Das neue Emissionsreduktionsziel bis 2030 (rot) für die compliancepflichtigen Unternehmen (Quellen: EEA, EU-Kommission, Eigene Berechnungen; Emissionen der EU-27, stationäre Anlagen)

Für die Börsenpreise für Strom und Erdgas bleibt indes das bestehende EHS relevant und maßgeblich für die CO2-Reduktionen, vor allem bis zur Mitte des Jahrzehnts. In das jetzige System soll nun auch die Schifffahrt integriert werden. Dessen Volumen von 90 Mio. Tonnen ist angesichts von knapp 1,4 Mrd. Tonnen ausgegebener Emissionsrechte im letzten Jahr überschaubar. Deutlich gravierender ist der Vorschlag der Behörde hinsichtlich einer Umbasierung des ‚Cap‘ – jene Menge an Emissionen, die pro Jahr von den betroffenen Unternehmen in ihrer Gesamtheit ausgestoßen werden dürfen. Diese Obergrenze soll einmalig in einem solchen Umfang reduziert werden, als wäre der Lineare Reduktionsfaktor (LRF) bereits seit dem Jahr 2021 höher ausgefallen als es bislang der Fall ist. Doch wie hoch der LRF künftig sein soll, folglich der Umfang der Umbasierung, wird einer der zentralen Verhandlungspunkte zwischen den EU-Regierungschefs bzw. zwischen EU-Rat und EU-Parlament. Daher ist noch weitgehend unklar, wie stark die Rolle des Energiesektors sowie der energieintensiven Industrien für die Realisierung der neuen Klimaziele sein wird. Der Vorschlag der EU-Kommission sieht für die betroffenen Unternehmen jedenfalls eine Reduktion der Emissionen von nun 61 % bis 2030 gegenüber dem Jahr 2005 vor. Dazu soll der LRF nahezu verdoppelt werden: Von aktuell 2,2 % auf 4,2 %.

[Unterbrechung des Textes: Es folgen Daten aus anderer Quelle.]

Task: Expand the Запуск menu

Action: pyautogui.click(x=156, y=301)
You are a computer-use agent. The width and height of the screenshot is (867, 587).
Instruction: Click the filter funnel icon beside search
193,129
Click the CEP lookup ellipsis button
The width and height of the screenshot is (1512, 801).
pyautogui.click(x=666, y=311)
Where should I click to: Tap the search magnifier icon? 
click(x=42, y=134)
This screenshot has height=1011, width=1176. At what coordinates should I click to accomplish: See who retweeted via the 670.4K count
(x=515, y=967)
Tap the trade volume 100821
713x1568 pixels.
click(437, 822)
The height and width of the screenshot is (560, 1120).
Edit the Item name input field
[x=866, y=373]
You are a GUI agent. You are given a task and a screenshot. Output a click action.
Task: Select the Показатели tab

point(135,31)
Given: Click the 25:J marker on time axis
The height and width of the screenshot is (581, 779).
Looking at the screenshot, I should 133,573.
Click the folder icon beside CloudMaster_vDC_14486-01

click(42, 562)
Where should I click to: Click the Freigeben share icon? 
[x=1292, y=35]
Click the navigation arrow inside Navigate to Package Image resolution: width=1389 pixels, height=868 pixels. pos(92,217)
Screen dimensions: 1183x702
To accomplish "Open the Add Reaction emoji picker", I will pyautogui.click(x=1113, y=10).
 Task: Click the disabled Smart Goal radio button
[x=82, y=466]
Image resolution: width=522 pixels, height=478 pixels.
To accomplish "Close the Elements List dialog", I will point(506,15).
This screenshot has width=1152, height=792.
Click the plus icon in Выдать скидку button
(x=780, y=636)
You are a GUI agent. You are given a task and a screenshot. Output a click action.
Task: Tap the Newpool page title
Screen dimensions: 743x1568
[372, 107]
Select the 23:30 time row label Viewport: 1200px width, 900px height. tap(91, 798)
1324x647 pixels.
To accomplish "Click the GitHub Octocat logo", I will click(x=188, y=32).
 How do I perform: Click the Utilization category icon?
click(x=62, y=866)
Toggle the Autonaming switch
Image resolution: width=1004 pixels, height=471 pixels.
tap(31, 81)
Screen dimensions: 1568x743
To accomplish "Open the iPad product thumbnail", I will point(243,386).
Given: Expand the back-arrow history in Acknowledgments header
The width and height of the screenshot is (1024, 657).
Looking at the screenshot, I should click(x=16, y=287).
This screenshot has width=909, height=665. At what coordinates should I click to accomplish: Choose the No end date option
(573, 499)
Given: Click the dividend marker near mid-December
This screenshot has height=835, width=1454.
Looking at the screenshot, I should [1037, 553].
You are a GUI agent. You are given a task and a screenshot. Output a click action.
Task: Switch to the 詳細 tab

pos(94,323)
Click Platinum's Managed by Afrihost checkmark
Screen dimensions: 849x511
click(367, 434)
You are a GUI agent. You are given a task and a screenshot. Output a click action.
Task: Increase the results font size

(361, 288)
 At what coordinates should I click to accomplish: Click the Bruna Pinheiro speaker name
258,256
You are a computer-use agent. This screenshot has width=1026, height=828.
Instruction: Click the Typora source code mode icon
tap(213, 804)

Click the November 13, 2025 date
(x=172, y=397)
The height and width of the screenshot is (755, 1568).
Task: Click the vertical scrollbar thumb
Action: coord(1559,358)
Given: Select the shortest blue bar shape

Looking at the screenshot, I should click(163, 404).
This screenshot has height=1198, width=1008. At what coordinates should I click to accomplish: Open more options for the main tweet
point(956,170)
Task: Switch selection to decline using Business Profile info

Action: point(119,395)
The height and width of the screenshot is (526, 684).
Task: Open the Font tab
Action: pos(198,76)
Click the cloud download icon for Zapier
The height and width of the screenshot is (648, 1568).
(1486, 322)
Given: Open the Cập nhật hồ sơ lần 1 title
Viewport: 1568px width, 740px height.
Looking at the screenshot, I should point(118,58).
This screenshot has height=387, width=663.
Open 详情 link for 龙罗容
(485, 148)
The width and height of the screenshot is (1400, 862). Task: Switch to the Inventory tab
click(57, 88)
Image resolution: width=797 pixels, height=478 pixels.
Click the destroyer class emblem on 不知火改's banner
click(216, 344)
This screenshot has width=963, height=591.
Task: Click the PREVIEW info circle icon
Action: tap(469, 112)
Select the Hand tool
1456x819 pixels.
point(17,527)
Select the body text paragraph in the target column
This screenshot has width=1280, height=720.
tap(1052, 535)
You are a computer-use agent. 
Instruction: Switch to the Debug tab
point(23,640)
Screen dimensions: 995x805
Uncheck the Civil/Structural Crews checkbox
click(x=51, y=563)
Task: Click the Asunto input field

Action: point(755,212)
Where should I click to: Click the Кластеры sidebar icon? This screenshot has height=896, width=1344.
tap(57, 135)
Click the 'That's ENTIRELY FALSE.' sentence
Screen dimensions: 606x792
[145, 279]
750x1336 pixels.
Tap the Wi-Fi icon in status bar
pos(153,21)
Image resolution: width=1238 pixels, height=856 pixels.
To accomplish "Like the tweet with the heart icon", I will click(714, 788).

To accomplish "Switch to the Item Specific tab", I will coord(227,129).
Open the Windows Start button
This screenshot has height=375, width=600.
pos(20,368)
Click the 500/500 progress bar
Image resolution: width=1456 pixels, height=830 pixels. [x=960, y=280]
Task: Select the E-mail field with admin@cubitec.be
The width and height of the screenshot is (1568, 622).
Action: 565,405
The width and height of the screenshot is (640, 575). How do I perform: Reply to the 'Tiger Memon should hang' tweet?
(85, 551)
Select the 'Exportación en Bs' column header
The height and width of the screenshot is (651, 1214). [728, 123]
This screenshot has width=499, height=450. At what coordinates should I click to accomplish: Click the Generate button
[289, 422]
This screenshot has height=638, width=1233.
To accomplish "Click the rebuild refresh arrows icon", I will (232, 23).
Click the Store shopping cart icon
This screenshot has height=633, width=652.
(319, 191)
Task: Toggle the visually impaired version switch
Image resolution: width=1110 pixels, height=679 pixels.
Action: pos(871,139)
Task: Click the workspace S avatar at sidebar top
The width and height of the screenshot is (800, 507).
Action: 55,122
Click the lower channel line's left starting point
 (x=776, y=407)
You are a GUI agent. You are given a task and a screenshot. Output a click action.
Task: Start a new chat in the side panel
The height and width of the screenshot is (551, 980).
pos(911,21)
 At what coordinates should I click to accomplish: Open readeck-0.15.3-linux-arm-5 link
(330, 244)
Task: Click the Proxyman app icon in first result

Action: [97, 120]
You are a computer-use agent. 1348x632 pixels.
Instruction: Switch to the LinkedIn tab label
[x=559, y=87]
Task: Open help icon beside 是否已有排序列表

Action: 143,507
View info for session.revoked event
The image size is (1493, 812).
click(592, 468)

Am Markt scheint sich inzwischen die Einschätzung durchgesetzt zu haben, dass ein CO2-Preis oberhalb von 55 €/t angesichts der fortbestehenden Ungewissheit – zumindest vorerst – zu hoch erscheint. Im Nachgang zu den Veröffentlichungen mag es allerdings noch einige Kursschwankungen geben.

Besonders schwer einzuschätzen ist derzeit das Geschehen am Gasmarkt. Die hohe Nachfrage aus Fernost nach Flüssiggas (LNG) verhindert weiterhin eine Entspannung der Lage in Nordwesteuropa. Erste Anzeichen, dass insbesondere die chinesische Nachfrage anfängt zu schwächeln, könnten zu deutlich fallenden Kursen führen. Gegen Ende des Sommers mögen die Chancen dafür zunehmen. Doch solange sich die Speicher in Europa auf einem niedrigen Niveau befinden und Russland sich wenig motiviert zeigt, seine Liefermengen vor Inbetriebnahme von Nord Stream 2 zu erhöhen, bleibt uns die hohe Volatilität voraussichtlich erhalten.